4 Unfortunate Indians Struck by Murphy’s Law

By BankBazaar | June 4, 2015

Invest savings

Ever take a machine for repair and find it working perfectly in front of the repairman? Ever expect an important call and have the network fail you exactly at the time of the call? Ever make the perfect coffee only to be called away to a meeting that lasts just long enough for your coffee to get cold?
You can blame all of these situations and more on a sadistic guy called Murphy.
Here are the stories of 4 people from different walks of life and different parts of the country who Murphy just wouldn’t leave alone, no matter what their savings choices.

A Bengali Bhadralok (gentleman)

Shyamal Kar, a senior clerk with the West Bengal government, travels daily to Kolkata from Dankuni, a sleepy town in the outskirt of the city.

Mr Kar, almost 50, is very cautious when it comes to investing money. All his money is either ‘safely’ parked in fixed deposits of government banks or with the government-owned LIC. His criterion of safety is simple: ‘money must grow slowly and steadily’. He has no stomach for volatility in stock markets (considering all the other indigestion problems).

However, he fell for a ‘guaranteed’ return scheme, which promised to double his investment in 2 years. Mr Kar, who hasn’t seen his money grow more than 6-8% a year, couldn’t resist the offer his trusted LIC agent had for him.

Five years later, Mr Kar is still waiting for his money.
Murphy must still be enjoying his little joke.

A Delhi Real Estate Junkie

Pawan Bali (32), an employee in an IT company in Noida, is very relieved today. He is finally taking possession of the flat booked in 2008. Another flat booked as an investment in 2012 seems like a lost cause. The building is yet to rise above the 10th floor; construction was stopped due to environmental issues. Pawan’s flat is on the 15th floor.

60,000 is the EMI for the loans taken to buy the flat. His monthly expenses are going up every month and his wife is not happy.

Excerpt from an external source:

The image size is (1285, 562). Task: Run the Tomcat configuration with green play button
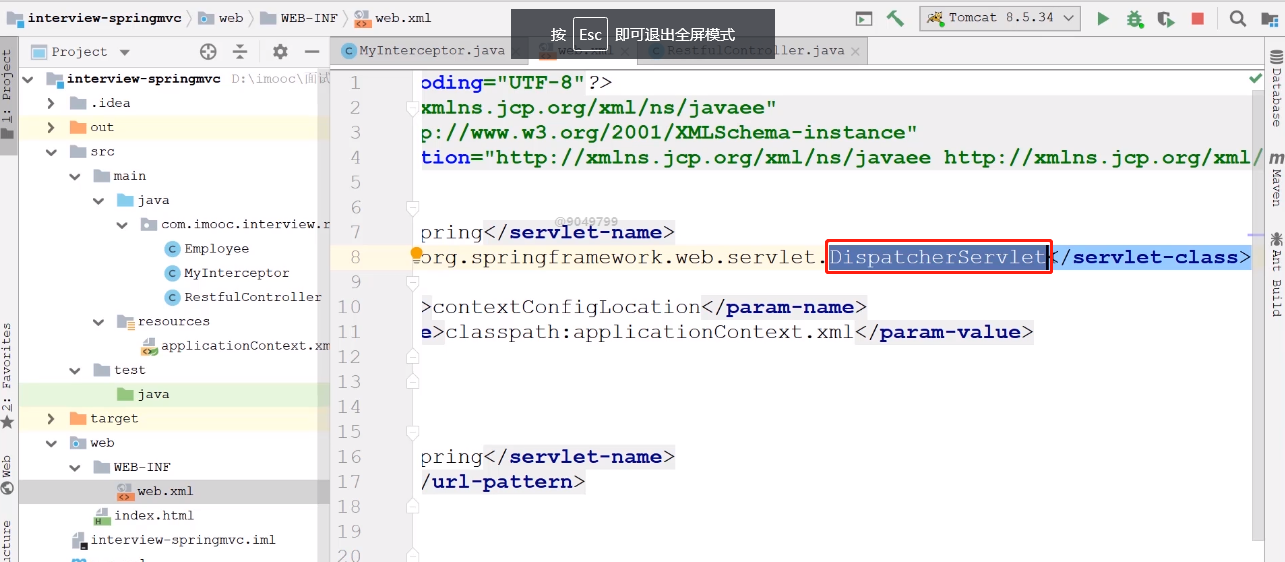pyautogui.click(x=1103, y=18)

He now wants to get rid of his second flat, but rates have plunged, and buyers are not interested in buying projects that are mired in legal issues. Pawan’s investments are now literally hanging in thin air.

A 20-something go-getter from Mumbai

Devang is a sales executive of a renowned MNC. He’s barely 28 and his monthly salary is already in six figures. An MBA in finance and marketing, Devang wanted to make some quick bucks before he gets married.

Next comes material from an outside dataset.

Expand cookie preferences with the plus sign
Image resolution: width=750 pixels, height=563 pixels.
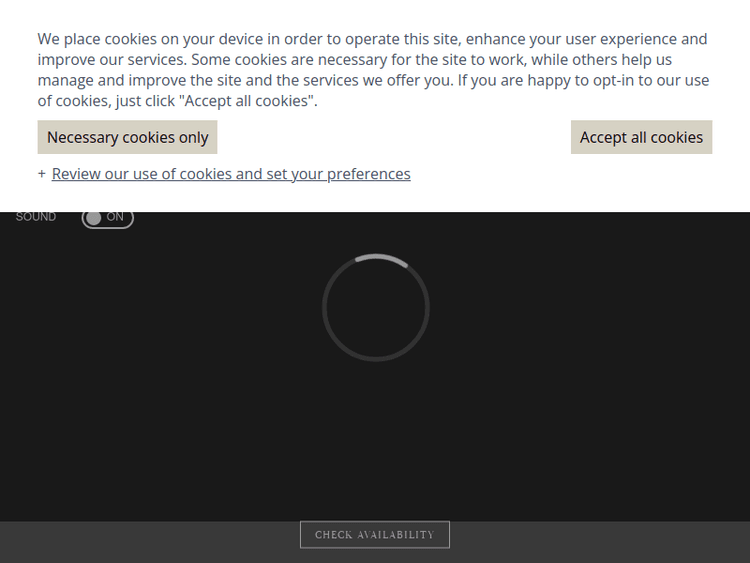point(42,174)
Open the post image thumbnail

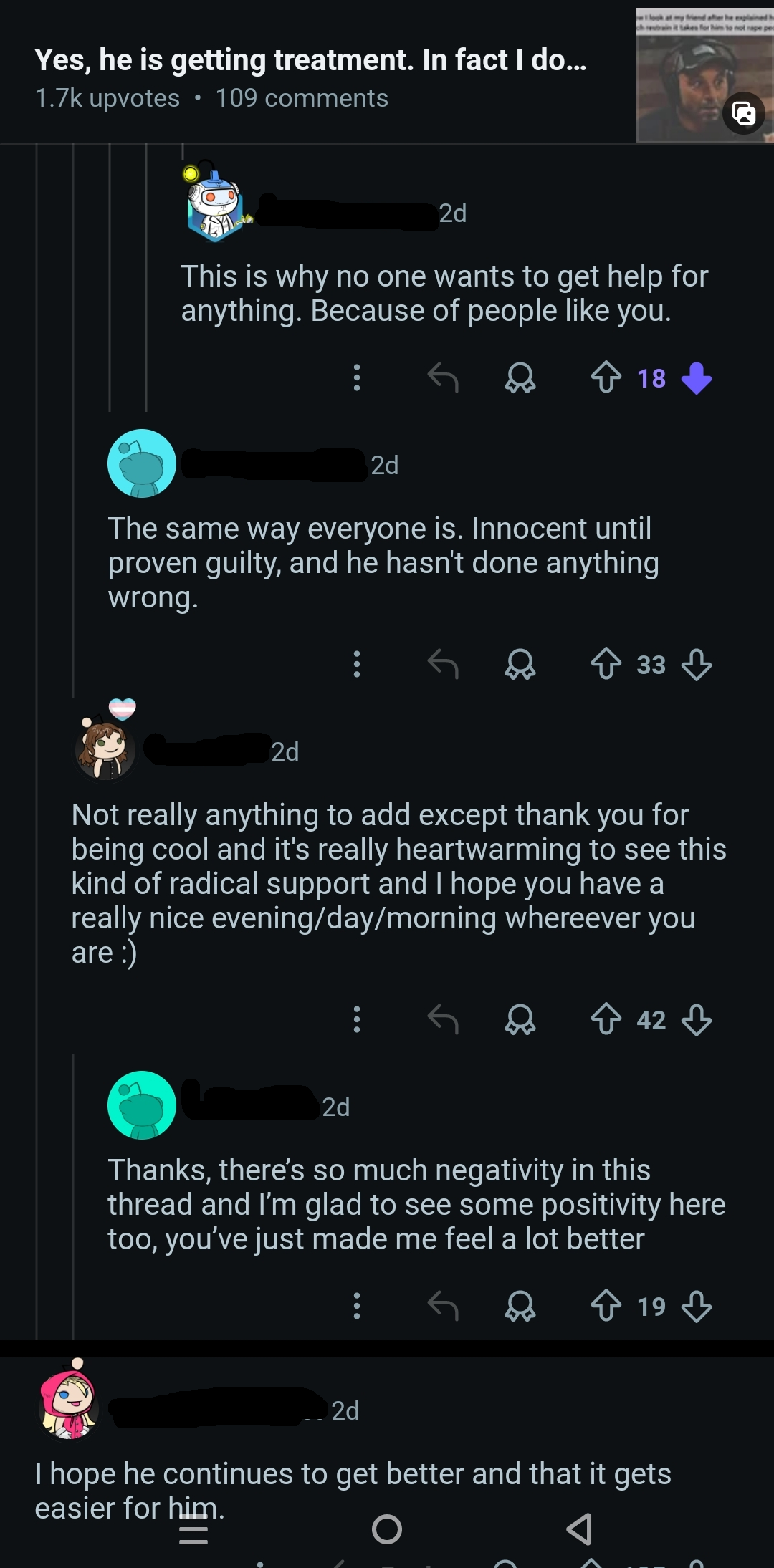pos(704,77)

He invests in stocks and mutual funds, but he wanted more of a kick from his investments. Just like in Salman Khan’s movie ‘Kick’, normal was just not good enough. He decided to enter the derivatives market. Futures and options suit his go-getter personality. Every morning, he would give instructions to his broker to take positions in a particular stock, and by afternoon unwind his positions.

Things went well till his losses or profits were limited. One day he took a highly leveraged bet, which went wrong and now he is saddled with heavy losses as well as debt. Our go-getter is now yo-yoing between friends and relatives in order to ‘raise’ money and pay off his debt. Sigh! He now has to cancel the honeymoon to Europe, or bank on his in-laws for a good dowry. Kicks are all he gets from himself these days.

A Chartered Accountant from Vijaywada

Jyothi Reddy, a Chartered Accountant, just got a big bonus from her real estate employer. Jyothi, though a finance professional, is rooted to her family ‘values’ when it comes to investment. And when it comes to value, nothing is more valuable than gold, more so since she is a woman. She’s not averse to stocks and mutual funds, but they are just the fringe players in her portfolio.

As soon as the bonus was announced, Jyothi started planning a visit to one of her favourite city jewelers. But the same jewelers cheated her when she needed to sell the gold to pay for her daughter’s treatment. She got a very small fraction of what the gold was now worth and all the money was spent.

It’s not fair to blame Murphy for everything, though. Although all four of them wanted to save smartly, they just made some bad choices that brought their house of cards down. Their inherent need to invest in gold, real estate, and guaranteed returns proved to be their undoing, even though Indians are traditionally good savers.

Go beyond what tradition mandates when it comes to investments. Maybe then, Murphy can’t get you.

Or maybe, he will? Unpredictable and finicky bloke that he is?